**やることリスト**
1 – 伊予柑についての抜粋では、伊予柑が人気を集める理由の一つとして何が挙げられていますか。1〜3文で説明してください。
2 – 伊予柑についての抜粋をもとに、次の問いに答えてください。
(a) 伊予柑の重さはどのくらいですか。
(b) 伊予柑の皮はどのような色をしていますか。
(c) 現在ある伊予柑の品種は、どの品種の枝変わり種ですか。

··· 提供された抜粋 ···

伊予柑の大きさは直径約8cm、重さ約220~280gの中玉サイズで、果肉は柔らかく果汁が多いのが特徴です。皮はツヤのある濃いオレンジ色をしています。温州みかんに比べるとやや厚めの皮ですが、はっさくなどと違い手でむけるくらい柔らかいという特徴も持っています。また、種が少なく食べやすいのも人気の理由の1つです。

伊予柑の種類

伊予柑にはいくつかの品種があります。柑橘類は人工的な品種改良がとても難しい果物で、伊予柑の品種もそのほとんどが枝変わりによるものです。現在ある品種は山口県で生まれた穴戸蜜柑や、愛媛県で多く栽培されている宮内伊予柑の枝変わり種です。

··· 保存データ ···

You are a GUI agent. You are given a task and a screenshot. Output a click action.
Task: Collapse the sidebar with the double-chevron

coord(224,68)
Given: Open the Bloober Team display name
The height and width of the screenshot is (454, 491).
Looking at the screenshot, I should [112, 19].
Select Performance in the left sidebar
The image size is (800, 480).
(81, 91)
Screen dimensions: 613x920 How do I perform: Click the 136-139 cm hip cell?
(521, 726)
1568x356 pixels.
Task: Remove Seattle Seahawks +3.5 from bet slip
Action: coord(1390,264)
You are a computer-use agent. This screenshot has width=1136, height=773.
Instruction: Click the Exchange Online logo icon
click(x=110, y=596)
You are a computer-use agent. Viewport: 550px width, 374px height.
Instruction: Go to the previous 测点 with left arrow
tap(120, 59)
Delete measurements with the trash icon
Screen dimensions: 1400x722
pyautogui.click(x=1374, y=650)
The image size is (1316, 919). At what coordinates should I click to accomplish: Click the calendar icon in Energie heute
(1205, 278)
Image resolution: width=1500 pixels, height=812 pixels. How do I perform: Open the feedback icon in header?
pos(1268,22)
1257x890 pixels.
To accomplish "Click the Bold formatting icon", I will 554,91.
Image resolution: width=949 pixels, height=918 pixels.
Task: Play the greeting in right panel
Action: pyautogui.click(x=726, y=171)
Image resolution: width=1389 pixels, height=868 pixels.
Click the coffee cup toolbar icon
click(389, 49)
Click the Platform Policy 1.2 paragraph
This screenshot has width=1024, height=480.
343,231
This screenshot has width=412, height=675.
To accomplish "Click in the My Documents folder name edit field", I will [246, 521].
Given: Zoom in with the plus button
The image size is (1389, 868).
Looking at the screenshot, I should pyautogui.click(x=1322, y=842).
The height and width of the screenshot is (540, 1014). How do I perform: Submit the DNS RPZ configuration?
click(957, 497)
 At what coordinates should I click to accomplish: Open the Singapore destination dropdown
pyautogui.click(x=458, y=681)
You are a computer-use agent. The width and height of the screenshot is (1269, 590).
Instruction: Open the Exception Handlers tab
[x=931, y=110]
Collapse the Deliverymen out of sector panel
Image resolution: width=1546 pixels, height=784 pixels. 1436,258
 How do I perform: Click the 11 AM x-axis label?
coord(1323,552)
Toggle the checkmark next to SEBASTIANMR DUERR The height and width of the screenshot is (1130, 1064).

···

**課題への回答**
1 – 種が少なく食べやすいことが、伊予柑の人気の理由の一つとして挙げられています。

2 –
(a) 約220~280gです。
(b) ツヤのある濃いオレンジ色です。
(c) 山口県で生まれた穴戸蜜柑や、愛媛県で多く栽培されている宮内伊予柑の枝変わり種です。